Behind the Black ^ | 19 Feb, 2026 | Robert Zimmerman

Posted on 02/20/2026 7:40:25 AM PST by MtnClimber

NASA today released its final investigation report on the causes behind the Starliner thruster issues during that capsule’s only manned mission in ISS, issues that almost prevented the spacecraft from docking successfully and could have left it manned and out-of-control while still in orbit.

Starliner docked to ISS in 2024.

You can read the report here [pdf]. NASA administrator Jared Isaacman made it clear in his own statement that the Starliner incident was far more serious than originally let on.

“To undertake missions that change the world, we must be transparent about both our successes and our shortcomings. We have to own our mistakes and ensure they never happen again. Beyond technical issues, it is clear that NASA permitted overarching programmatic objectives of having two providers capable of transporting astronauts to-and-from orbit, influence engineering and operational decisions, especially during and immediately after the mission. We are correcting those mistakes. Today, we are formally declaring a Type A mishap and ensuring leadership accountability so situations like this never reoccur. We look forward to working with Boeing as both organizations implement corrective actions and return Starliner to flight only when ready.”

A Type A mishap is one in which a spacecraft could become entirely uncontrollable, leading to its loss and the death of all on board. Though Starliner was NOT lost, for a short while as it hung close to ISS that result was definitely possible. Its thrusters were not working. It couldn’t maneuver to dock, nor could it maneuver to do a proper and safe de-orbit. Fortunately, engineers were able to figure out a way to get the thursters operational again so a docking could occur, but until then, it was certainly a Type A situation.

The report outlines in great detail the background behind Starliner’s thruster issues, the management confusion between NASA and Boeing, and the overall confused management at Boeing itself, including its generally lax testing standards.

The report’s recommends that NASA impose greater control over future commercial contracts, noting that under the capitalism model that NASA has been following:

NASA’s hands-off approach during contract initialization resulted in insufficient systems knowledge and available data to the government for accepting a development vehicle as a service.

NASA’s adoption of a commercial services procurement strategy through the CCP prioritized provider-led development and minimized traditional NASA insight and oversight. This contributed to the creation of the previous intermediate causes and organizational factors that produced insufficient data for NASA to fully understand system qualification of the Starliner spacecraft. This approach led to gaps in end-to-end verification, validation, and interface management, ultimately contributing to crew and mission risk. In accordance with the SAA and guiding documentation, NASA teams were prohibited from providing feedback during key design phases or requiring closure on feedback submitted.

The solution: Establish a whole range of new management processes to closely supervise the development of any new spacecraft.

In other words, go back to the old system where NASA controlled all and micro-managed everything. This is a failed idea, something that NASA has tried time after time with little success. It punishes everyone, without punishing the bad apples. And if implemented could end up destroying entirely the present renaissance in space.

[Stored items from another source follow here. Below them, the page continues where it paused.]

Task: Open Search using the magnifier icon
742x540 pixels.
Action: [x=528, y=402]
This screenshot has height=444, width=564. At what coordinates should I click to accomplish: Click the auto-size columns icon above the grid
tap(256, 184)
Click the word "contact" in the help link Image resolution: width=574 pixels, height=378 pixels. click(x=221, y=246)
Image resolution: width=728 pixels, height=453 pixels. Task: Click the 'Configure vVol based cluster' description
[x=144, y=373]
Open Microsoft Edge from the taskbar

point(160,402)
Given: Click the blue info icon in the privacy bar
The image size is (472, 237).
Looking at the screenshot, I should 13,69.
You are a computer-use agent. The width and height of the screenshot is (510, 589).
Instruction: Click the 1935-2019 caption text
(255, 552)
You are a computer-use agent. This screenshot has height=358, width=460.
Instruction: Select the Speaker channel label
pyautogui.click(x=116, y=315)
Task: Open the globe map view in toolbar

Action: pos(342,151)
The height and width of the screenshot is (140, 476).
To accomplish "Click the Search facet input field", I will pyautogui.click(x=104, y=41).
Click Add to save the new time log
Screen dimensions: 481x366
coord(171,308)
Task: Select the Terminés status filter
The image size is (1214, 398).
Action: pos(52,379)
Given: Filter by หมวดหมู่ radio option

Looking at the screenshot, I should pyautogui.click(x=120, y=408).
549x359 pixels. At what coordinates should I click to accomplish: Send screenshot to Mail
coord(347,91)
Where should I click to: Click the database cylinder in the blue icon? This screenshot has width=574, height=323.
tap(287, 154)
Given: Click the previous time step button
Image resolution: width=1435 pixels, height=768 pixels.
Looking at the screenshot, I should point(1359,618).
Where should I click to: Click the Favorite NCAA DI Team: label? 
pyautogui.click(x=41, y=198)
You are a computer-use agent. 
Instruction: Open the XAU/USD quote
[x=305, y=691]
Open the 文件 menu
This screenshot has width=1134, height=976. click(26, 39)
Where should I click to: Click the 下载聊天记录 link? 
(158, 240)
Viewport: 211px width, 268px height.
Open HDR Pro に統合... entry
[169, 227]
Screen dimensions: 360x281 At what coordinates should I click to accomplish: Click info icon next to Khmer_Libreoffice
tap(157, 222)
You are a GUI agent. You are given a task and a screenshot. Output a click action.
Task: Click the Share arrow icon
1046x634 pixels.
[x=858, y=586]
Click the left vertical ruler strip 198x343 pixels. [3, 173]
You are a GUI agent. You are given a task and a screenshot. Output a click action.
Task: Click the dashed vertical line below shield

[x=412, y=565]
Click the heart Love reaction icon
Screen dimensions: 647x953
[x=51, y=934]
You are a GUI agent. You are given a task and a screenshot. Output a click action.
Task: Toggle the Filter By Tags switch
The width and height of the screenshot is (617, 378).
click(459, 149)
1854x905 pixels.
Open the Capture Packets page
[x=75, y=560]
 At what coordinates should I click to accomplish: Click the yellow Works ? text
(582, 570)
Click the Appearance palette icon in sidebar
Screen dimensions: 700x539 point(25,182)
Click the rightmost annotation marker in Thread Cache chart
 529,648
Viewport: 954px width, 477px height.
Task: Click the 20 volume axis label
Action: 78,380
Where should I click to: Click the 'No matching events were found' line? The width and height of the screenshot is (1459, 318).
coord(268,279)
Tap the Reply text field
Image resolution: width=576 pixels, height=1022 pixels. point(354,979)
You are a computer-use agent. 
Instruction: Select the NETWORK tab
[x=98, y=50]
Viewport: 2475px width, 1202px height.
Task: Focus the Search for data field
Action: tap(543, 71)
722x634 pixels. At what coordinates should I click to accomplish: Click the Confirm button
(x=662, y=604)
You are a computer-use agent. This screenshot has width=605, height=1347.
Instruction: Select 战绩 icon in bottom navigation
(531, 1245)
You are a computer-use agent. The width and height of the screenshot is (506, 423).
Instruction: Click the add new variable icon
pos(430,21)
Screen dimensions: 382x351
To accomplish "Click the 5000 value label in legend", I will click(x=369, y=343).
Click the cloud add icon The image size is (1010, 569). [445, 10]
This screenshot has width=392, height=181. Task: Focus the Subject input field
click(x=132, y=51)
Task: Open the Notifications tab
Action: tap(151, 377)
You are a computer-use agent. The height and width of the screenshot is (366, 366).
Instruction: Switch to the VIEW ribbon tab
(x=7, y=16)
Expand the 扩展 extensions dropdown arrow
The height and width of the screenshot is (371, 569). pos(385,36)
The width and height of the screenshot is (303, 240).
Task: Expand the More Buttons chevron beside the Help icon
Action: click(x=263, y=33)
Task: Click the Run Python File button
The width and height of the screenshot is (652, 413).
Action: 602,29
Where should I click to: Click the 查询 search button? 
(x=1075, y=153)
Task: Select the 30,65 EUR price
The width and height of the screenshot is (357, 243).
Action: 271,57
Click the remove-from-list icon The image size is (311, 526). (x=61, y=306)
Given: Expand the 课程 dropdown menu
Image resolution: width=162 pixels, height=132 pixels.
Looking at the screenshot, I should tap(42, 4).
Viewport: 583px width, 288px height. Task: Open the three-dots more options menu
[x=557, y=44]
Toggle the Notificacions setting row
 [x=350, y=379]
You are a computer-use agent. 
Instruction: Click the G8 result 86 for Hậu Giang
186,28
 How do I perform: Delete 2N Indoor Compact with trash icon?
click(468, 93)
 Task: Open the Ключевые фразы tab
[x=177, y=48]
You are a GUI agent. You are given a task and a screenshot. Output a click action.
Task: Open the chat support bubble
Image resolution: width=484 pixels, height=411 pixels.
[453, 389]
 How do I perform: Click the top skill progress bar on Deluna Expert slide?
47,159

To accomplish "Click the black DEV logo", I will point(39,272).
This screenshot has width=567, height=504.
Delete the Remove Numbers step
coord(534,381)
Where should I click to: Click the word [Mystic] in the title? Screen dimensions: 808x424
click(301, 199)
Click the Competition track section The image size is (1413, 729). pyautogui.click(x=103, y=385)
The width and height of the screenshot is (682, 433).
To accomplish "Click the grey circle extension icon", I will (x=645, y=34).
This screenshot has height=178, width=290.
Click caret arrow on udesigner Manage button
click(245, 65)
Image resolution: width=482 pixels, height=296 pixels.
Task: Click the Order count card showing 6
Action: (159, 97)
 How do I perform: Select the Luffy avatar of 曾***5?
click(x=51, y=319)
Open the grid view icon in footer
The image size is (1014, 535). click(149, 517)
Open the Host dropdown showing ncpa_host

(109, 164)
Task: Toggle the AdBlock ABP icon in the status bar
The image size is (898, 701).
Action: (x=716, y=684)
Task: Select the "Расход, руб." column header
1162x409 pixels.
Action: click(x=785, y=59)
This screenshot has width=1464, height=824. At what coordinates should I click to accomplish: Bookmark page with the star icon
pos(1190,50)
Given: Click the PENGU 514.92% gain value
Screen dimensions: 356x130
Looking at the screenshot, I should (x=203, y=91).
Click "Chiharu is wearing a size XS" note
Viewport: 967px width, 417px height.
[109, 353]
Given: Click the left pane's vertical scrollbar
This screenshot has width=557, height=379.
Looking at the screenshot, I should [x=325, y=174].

Ironically, the report’s recommendations completely miss the fundamentals revealed within the report itself.

What the report makes clear is that Boeing is not a company NASA can ever rely on. It failed to fix these problems in a timely manner, before the launch. It made numerous bad engineering decisions during construction. And once launched it took a generally bad approach to dealing with the problems, as they happened.

In the capitalism model, NASA must let private enterprise do the work. It is NASA’s job to buy the best products, from companies it can rely on utterly. The last thing NASA should be doing is micro-managing what those companies do.

The solution is for NASA to stop buying products from the bad apples. Isaacman says in his statement that he “looks forward to working with Boeing” in the future. Bah. While for now it might make sense to fly Starliner on an unmanned cargo mission to ISS to once again test its systems, it should be very clear that using it for future manned missions is a very very low priority. The company has not built a good product worth buying.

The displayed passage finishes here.